Brief:
Copy out each line of text in the items below word for word, and leave the pictures out.

Supplied information:

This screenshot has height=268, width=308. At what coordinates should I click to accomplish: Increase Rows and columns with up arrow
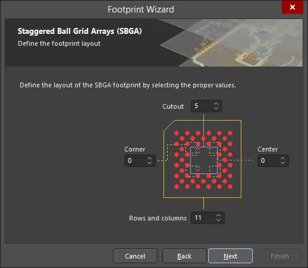click(x=218, y=215)
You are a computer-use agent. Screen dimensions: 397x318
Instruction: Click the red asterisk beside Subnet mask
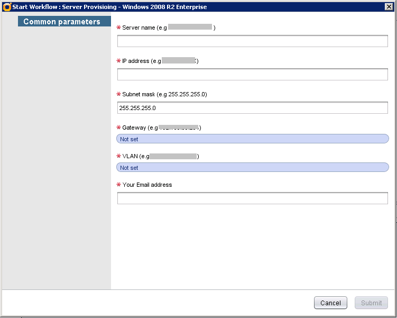click(119, 94)
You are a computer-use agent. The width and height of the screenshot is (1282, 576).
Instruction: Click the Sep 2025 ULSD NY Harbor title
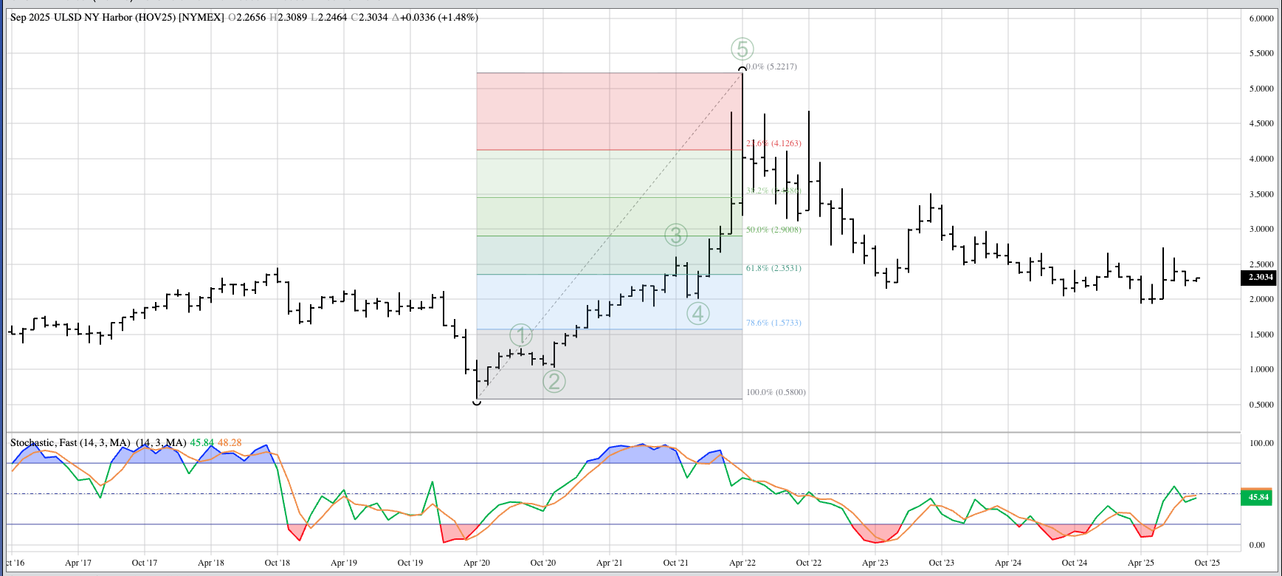pos(117,17)

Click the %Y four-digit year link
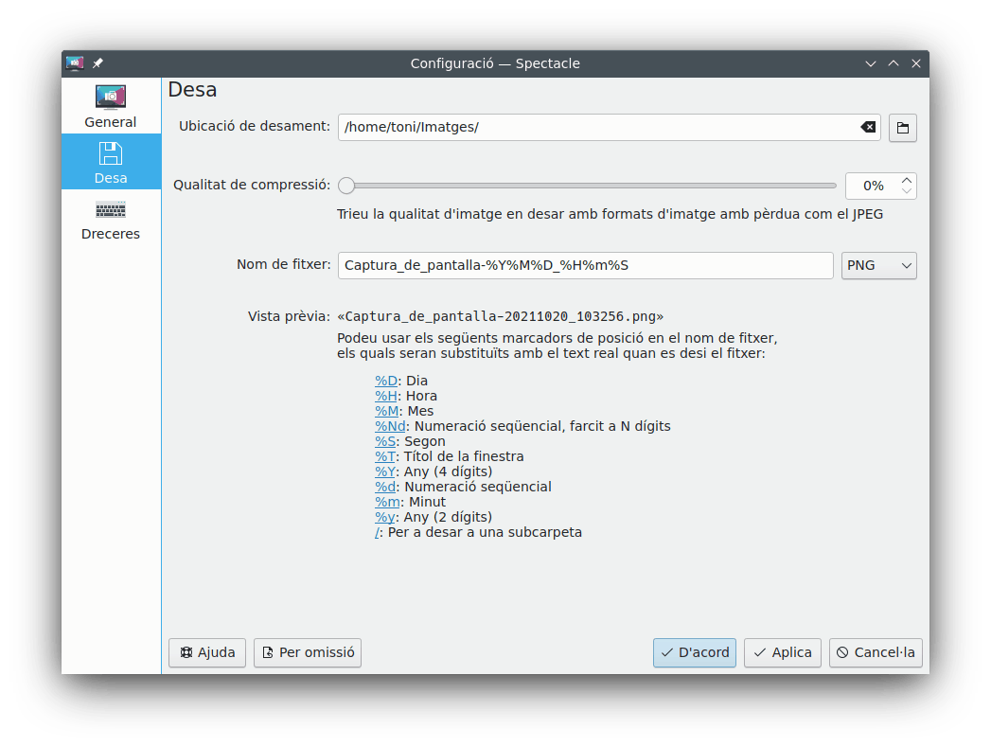tap(385, 471)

Solution to the problem:
This screenshot has height=268, width=308. At what coordinates should I click to accomplish: Increase Rows and columns with up arrow
click(x=218, y=215)
You are a computer-use agent. Screen dimensions: 397x318
Instruction: Click the red asterisk beside Subnet mask
click(119, 94)
You are a computer-use agent. The width and height of the screenshot is (1282, 576).
Instruction: Click the Sep 2025 ULSD NY Harbor title
pos(117,17)

Click the %Y four-digit year link
tap(385, 471)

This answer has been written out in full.